*Exercise details*: Which lines of the records contain the word "computer"? Copy each one.

Collected data entries
'''
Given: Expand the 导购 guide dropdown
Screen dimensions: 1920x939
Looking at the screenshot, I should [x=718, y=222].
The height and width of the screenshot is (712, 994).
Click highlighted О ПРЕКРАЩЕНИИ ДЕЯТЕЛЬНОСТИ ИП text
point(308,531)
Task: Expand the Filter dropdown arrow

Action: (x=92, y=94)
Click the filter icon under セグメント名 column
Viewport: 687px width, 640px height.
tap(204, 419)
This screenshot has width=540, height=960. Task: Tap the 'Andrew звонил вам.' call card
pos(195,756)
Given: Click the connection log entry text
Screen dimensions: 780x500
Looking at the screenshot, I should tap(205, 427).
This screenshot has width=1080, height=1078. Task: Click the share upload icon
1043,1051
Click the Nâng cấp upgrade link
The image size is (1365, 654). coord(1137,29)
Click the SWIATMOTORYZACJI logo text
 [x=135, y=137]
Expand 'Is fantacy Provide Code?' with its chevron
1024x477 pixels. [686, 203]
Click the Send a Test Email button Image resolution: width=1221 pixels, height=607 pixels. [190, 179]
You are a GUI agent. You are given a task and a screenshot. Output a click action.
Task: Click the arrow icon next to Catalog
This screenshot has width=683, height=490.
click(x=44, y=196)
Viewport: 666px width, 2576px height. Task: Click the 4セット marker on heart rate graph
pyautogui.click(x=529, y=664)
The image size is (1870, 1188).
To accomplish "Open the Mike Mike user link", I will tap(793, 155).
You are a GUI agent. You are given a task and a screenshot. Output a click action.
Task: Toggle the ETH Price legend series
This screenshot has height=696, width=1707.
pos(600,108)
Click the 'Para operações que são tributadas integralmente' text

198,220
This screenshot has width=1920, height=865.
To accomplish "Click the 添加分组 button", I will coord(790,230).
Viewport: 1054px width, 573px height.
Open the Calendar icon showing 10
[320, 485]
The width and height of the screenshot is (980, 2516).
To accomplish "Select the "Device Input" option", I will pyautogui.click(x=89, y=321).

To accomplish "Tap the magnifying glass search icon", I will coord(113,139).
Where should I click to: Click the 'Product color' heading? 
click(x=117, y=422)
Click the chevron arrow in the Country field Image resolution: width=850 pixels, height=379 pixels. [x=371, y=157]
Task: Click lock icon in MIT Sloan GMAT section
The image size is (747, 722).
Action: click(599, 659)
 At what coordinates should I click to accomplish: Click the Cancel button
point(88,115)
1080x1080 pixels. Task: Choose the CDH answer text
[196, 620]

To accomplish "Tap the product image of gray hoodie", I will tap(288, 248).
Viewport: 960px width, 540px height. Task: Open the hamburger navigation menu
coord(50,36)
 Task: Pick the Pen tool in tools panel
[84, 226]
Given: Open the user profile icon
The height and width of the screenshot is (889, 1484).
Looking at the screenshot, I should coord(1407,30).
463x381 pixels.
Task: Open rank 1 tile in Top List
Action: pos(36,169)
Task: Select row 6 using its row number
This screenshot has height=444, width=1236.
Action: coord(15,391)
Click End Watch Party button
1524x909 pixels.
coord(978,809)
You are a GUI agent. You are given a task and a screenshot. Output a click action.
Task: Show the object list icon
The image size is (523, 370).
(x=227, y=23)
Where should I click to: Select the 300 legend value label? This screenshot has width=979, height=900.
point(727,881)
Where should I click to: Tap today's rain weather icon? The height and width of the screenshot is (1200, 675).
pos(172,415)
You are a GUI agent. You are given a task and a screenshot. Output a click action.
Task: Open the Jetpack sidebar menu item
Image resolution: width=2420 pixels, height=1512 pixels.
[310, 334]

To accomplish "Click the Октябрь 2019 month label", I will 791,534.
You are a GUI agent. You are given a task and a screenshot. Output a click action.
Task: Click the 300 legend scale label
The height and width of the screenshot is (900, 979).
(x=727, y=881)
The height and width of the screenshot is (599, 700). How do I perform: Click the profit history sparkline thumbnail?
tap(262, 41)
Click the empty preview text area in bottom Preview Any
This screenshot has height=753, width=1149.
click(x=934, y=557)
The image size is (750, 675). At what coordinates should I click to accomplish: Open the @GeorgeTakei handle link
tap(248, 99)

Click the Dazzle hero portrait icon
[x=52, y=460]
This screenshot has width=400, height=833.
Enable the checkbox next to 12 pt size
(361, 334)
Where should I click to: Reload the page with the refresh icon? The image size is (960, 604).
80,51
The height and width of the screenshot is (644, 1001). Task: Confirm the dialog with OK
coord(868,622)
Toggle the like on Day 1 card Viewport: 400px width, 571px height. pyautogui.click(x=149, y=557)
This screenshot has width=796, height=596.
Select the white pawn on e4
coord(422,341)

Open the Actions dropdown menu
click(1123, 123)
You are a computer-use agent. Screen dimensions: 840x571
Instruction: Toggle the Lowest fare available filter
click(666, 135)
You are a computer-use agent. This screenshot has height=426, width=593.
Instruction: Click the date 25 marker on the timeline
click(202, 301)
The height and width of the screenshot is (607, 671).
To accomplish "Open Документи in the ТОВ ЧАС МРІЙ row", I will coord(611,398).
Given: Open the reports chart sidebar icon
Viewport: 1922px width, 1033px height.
'''
*Answer box*:
You are a computer-use agent. Screen dimensions: 840x571
You are a computer-use agent. This screenshot has height=426, width=593.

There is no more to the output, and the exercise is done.